Já Francis Bacon (1561-1626) tem no "Novum organum" uma obra fundamental em que compreende a ciência como um novo órgão, um novo sentido do pensamento. Com ele tem início o caráter "prometéico" da ciência: não um saber contemplativo e desinteressado, mas um saber instrumental, que possibilite a dominação da natureza:
"Bacon acreditava que o avanço dos conhecimentos e das técnicas, as mudanças sociais e políticas e o desenvolvimento das ciências e da Filosofia propiciariam uma grande reforma do conhecimento humano, que seria também uma grande reforma na vida humana. Tanto assim que, ao lado de suas obras filosóficas, escreveu uma obra filosófico-política, a Nova Atlântida, na qual descreve e narra uma sociedade ideal e perfeita, nascida do conhecimento verdadeiro e do desenvolvimento das técnicas." (Chauí, 1996: 116).
Bacon propôs uma separação entre a ciência e as humanidades (estas preocupadas com a justiça, com as pessoas, com a natureza, com o sagrado) e foi forte propulsor do empiricismo, difundindo a crença de que o ponto de partida de todo conhecimento deveria ser a observação, a descrição fiel da realidade, isenta de julgamentos e interpretações.
Por fim, Galileu Galilei (1564-1642) é reconhecido por muitos como o pai do método científico. Seu trabalho é menos filosófico do que o dos dois pensadores citados anteriormente, mas foi sobretudo ele quem enfatizou a atitude empírica na pesquisa científica e, rompendo com as indicações de Aristóteles que eram tomadas sem questionamentos por outros pesquisadores, buscou medir os fenômenos e fazer observações quantitativas. Dentre suas diversas contribuições (como a lei da inércia) destaca-se a teoria heliocêntrica, por meio da qual pôde comprovar as idéias de Copérnico, e pela qual foi submetido a julgamento durante a Inquisição em Roma, em 1633. Foi obrigado a se retratar publicamente do conceito de rotação da Terra em torno do Sol. Nessa ocasião, contudo, após se retratar, teria dito, em voz baixa e olhando para o solo, a frase "eppur si move" ("mas ela se move"), o que se tornou um dos lemas do pensamento científico. Deve-se a Galileu ainda o início do projeto da Mathesis universalis, isto é, a busca de um ideal matemático. Outra frase sua, "O livro da natureza está escrito em caracteres matemáticos" (Alves, 1987: 80), demonstra sua intenção de construir um conhecimento em que as relações entre os objetos conhecidos se expressem em linguagem matemática - o que resultaria na produção de um conhecimento exato e preciso.

> _O que se pede_
[1] Edite o trecho sobre Bacon e Galileu a partir das palavras "Bacon propôs uma" até as palavras "julgamentos e interpretações.", trocando "observação" por "experimentação".
[2] Retome o trecho sobre Bacon e Galileu e escreva a continuação logo depois da última frase.

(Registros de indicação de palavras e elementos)
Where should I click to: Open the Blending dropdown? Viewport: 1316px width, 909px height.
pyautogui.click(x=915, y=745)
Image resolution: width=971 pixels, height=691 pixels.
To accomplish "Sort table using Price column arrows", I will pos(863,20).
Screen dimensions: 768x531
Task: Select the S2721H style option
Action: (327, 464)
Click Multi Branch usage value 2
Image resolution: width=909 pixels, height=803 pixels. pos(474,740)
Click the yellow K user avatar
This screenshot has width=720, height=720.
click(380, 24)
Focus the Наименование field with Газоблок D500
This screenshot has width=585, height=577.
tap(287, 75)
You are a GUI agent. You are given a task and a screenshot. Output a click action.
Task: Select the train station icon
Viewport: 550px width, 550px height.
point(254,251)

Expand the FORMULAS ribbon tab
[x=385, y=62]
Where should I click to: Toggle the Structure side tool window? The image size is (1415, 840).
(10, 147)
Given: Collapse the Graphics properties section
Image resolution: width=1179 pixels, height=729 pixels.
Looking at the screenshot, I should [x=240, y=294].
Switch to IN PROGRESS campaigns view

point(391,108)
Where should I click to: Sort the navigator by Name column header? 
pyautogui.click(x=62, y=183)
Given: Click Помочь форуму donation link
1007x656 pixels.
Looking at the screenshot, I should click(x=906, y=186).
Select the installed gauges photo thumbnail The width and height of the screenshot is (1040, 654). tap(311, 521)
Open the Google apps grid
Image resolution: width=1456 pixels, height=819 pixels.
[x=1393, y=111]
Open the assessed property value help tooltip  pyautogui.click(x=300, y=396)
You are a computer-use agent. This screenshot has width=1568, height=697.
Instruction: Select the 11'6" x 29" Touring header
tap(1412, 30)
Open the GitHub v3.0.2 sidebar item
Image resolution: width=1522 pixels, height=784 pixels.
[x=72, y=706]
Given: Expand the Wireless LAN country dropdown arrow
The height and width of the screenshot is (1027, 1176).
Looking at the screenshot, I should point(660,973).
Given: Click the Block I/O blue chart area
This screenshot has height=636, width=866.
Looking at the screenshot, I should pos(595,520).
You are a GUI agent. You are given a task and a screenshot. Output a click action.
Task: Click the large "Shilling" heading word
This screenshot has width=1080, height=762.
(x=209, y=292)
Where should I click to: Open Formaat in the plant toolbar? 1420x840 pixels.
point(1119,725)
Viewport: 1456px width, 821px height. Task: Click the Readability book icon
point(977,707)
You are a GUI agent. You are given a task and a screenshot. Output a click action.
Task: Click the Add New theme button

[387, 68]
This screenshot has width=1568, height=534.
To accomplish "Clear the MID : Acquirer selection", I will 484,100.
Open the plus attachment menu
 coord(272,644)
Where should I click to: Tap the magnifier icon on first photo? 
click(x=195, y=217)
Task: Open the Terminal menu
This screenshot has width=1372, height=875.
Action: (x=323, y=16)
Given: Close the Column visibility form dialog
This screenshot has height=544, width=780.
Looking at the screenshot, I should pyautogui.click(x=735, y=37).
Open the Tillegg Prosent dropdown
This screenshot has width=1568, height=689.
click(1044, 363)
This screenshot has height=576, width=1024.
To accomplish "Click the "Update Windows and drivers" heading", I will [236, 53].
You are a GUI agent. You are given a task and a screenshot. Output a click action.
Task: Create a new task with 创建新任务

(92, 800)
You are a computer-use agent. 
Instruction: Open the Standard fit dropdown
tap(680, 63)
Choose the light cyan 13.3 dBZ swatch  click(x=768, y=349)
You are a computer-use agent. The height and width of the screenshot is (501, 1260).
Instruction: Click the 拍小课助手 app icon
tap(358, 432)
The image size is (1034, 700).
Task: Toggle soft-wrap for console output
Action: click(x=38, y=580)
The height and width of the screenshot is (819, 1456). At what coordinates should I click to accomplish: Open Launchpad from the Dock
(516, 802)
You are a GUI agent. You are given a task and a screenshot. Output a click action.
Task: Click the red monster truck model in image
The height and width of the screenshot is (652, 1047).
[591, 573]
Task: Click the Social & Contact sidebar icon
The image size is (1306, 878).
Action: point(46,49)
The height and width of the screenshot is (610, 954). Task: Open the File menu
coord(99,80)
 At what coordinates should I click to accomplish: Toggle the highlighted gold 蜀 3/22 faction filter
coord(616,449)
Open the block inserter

> _Respostas_
[1]
Bacon propôs uma separação entre a ciência e as humanidades (estas preocupadas com a justiça, com as pessoas, com a natureza, com o sagrado) e foi forte propulsor do empiricismo, difundindo a crença de que o ponto de partida de todo conhecimento deveria ser a experimentação, a descrição fiel da realidade, isenta de julgamentos e interpretações.

[2]
A ciência, pois, é uma forma de conhecimento que, compreendida num sentido mais específico, surge historicamente no século XVI, dentro do processo da Modernidade de ruptura com o mundo feudal e eclesiástico, embasada filosoficamente pelo Iluminismo e originada com o Renascimento. "O discurso científico tem a intenção confessada de produzir conhecimento, numa busca sem fim da verdade" (Alves, 1987: 170). Para conseguir alcançar esse conhecimento mais adequado, mais fiel à realidade, a ciência busca o desejado equilíbrio entre as duas dinâmicas do conhecimento, isto é, a constante renovação e a consolidação dos conhecimentos já construídos.
Lakatos e Marconi (1986: 20) identificam como características do conhecimento científico: ser factual (lidar com ocorrências e fatos reais), contingente (a veracidade ou falsidade do conhecimento produzido pode ser conhecida através da experiência), sistemático (ordenado logicamente num sistema de idéias), verificável (o que não pode ser comprovado não é do âmbito da ciência), falível (não é definitivo, absoluto) e aproximadamente exato (novas descobertas podem reformular o acervo de idéias existentes).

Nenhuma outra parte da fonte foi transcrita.